== INPUT DATA ==

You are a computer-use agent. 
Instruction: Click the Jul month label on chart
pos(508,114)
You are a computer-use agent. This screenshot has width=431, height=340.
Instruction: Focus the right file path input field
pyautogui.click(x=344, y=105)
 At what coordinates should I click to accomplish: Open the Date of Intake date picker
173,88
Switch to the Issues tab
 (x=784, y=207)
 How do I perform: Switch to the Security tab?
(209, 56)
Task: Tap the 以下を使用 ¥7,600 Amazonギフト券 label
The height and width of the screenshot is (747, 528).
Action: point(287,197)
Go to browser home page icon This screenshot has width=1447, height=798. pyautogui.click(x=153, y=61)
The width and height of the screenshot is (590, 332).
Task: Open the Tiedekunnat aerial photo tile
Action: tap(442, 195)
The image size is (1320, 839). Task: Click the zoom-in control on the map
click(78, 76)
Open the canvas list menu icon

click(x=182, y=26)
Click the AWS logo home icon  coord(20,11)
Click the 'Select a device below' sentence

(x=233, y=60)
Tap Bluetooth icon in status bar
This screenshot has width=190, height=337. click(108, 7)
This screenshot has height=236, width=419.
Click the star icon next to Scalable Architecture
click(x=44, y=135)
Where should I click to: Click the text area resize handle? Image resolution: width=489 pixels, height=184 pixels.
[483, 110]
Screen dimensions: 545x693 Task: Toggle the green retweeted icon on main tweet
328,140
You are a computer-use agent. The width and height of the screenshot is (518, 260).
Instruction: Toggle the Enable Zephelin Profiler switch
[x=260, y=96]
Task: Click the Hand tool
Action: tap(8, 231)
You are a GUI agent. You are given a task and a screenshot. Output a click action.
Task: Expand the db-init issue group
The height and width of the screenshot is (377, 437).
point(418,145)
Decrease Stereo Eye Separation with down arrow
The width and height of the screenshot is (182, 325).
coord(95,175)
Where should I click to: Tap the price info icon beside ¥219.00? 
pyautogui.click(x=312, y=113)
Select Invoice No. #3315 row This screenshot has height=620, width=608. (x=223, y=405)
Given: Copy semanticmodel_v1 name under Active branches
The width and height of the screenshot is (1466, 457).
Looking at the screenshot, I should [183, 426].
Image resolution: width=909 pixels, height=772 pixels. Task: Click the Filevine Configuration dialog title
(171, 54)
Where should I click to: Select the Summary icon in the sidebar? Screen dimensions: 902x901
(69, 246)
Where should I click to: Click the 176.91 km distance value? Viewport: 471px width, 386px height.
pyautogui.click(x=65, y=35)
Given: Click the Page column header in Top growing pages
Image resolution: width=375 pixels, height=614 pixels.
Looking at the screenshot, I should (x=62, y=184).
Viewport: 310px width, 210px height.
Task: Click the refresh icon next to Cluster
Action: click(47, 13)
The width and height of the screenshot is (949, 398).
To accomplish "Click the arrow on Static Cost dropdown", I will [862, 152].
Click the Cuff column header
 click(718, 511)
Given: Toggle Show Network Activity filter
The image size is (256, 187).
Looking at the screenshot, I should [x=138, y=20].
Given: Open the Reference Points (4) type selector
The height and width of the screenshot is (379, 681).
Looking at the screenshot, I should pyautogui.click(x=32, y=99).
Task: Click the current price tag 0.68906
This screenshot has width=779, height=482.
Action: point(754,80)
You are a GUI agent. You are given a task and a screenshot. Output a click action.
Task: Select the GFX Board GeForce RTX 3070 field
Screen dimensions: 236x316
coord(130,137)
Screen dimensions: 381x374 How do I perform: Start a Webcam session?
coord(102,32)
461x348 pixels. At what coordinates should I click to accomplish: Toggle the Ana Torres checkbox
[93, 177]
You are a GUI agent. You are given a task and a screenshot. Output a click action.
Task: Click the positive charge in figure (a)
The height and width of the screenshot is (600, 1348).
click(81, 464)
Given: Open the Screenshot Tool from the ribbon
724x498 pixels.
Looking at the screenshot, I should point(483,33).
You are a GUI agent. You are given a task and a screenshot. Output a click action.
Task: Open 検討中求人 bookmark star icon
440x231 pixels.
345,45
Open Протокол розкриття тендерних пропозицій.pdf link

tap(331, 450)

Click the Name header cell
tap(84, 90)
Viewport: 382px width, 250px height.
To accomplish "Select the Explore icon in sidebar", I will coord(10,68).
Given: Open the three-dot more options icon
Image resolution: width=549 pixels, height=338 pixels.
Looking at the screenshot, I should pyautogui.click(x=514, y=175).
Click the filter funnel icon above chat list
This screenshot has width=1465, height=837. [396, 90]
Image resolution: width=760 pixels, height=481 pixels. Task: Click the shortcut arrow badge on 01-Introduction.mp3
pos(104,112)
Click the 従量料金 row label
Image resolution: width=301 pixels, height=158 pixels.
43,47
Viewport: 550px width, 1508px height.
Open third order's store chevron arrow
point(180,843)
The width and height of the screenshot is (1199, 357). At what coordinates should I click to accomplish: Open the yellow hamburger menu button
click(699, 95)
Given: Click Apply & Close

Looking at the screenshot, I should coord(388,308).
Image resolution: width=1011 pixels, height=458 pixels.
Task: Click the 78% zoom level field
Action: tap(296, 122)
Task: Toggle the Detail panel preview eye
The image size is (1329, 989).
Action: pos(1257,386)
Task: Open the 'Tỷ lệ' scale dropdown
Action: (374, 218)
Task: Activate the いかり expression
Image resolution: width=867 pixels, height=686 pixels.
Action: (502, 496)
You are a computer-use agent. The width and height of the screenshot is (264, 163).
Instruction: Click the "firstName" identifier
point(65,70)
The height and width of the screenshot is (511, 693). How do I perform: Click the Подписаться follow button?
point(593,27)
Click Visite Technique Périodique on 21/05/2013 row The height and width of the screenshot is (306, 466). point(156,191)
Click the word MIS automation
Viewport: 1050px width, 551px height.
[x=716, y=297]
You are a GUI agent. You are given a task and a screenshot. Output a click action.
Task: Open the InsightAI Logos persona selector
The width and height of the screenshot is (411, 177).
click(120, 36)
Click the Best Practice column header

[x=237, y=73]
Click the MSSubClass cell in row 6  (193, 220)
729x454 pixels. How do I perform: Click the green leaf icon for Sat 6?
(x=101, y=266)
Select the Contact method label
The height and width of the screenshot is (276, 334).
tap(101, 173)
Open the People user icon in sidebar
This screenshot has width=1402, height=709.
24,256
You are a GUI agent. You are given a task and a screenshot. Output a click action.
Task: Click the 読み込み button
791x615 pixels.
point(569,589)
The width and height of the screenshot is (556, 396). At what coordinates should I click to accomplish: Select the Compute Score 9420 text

===

_WHAT IS EXPECTED_: Check each line of the entries, and copy the ones that contain "will".

_ANSWER SPACE_:
To accomplish "Click the arrow on Static Cost dropdown", I will [862, 152].
To accomplish "Select the Explore icon in sidebar", I will coord(10,68).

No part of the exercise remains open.